PASSAGE SHOWN:
[START]
Friday, July 13, 2007

Macbeth, How You've Changed

The Washington Shakespeare Company is performing Macbeth with an all-nude cast.

Huh?

Do the witches start signing “The Age of Aquarius” at the beginning? Have they reset the play in the 60s and turned it into a musical? I can kind of see where Hair and Macbeth can be intertwined. Come to think of it, no I can't.

So, I had to read the article and find out what the “artistic” reason was behind what seems like a stunt to shock audiences and fill theater seats. I admit to being intrigued.

I can kind of see where the director is coming from:

The play's director, Jose Carrasquillo, said he was inspired to create a radically different visual presentation after reading the same histories of the Scottish people that Shakespeare is believed to have read before writing Macbeth. They described "a really tribal, almost animallike clan and society," Carrasquillo said. "I thought it would be amazing to do a show with this feel in mind."

Gottcha. So far so good.

Then he focused on the three witches who open the play. Carrasquillo envisioned them as conjurers who actually bring the players in "Macbeth" to life. So in his version, the actors begin on stage as trees and come to life, naked and dirty, only after the witches make it so.

I like it. I can imagine the characters coming out as the witches say “Fair is foul, and foul is fair./Hover through the fog and filthy air.” That’s an interesting opening for the play, even though it really doesn’t have anything thing to do with the scene or the play. I mean, the witches are more a tool of foreshadowing and prophecy, not creation. But that’s why I’m a reader and not a director.

However, moving on:

At no point are any of the actors covered, except for some mudlike makeup on their bodies. And all 10 performers remain on stage for the entire performance.

I don’t get that. Granted, I tend to overanalyze things, but I think that even though tribal clans may have been the inspiration, Macbeth is too complex to be conveyed by some form of intelligent cavemen. I think that at their core, most of Shakespeare’s plays, besides being written to flatter some member of royalty, define humanity, but I don’t think the play has to be that stripped down (so to speak) to relate that to an audience.
[END]
STATED EXERCISE 1: In the blog post, give the passage starting at "Then he focused" and ending at "the entire performance." again, with "trees" replaced by "stones".
STATED EXERCISE 2: According to the blog post, how many performers remain on stage for the entire performance?

INFORMATION PROVIDED:
[START]
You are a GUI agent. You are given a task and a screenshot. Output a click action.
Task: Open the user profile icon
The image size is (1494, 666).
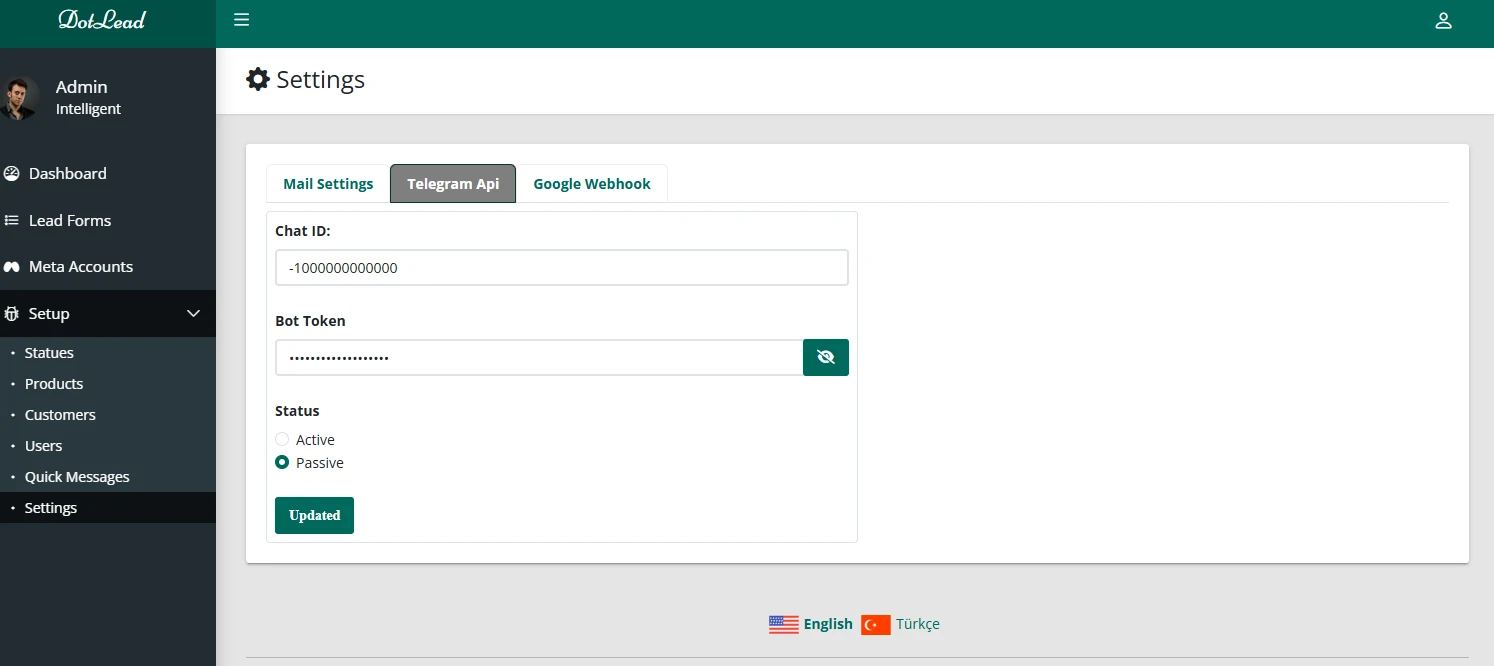click(1443, 21)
[END]
WRITTEN SOLUTION 1:
Then he focused on the three witches who open the play. Carrasquillo envisioned them as conjurers who actually bring the players in "Macbeth" to life. So in his version, the actors begin on stage as stones and come to life, naked and dirty, only after the witches make it so.

I like it. I can imagine the characters coming out as the witches say “Fair is foul, and foul is fair./Hover through the fog and filthy air.” That’s an interesting opening for the play, even though it really doesn’t have anything thing to do with the scene or the play. I mean, the witches are more a tool of foreshadowing and prophecy, not creation. But that’s why I’m a reader and not a director.

However, moving on:

At no point are any of the actors covered, except for some mudlike makeup on their bodies. And all 10 performers remain on stage for the entire performance.

WRITTEN SOLUTION 2: All 10 performers remain on stage for the entire performance.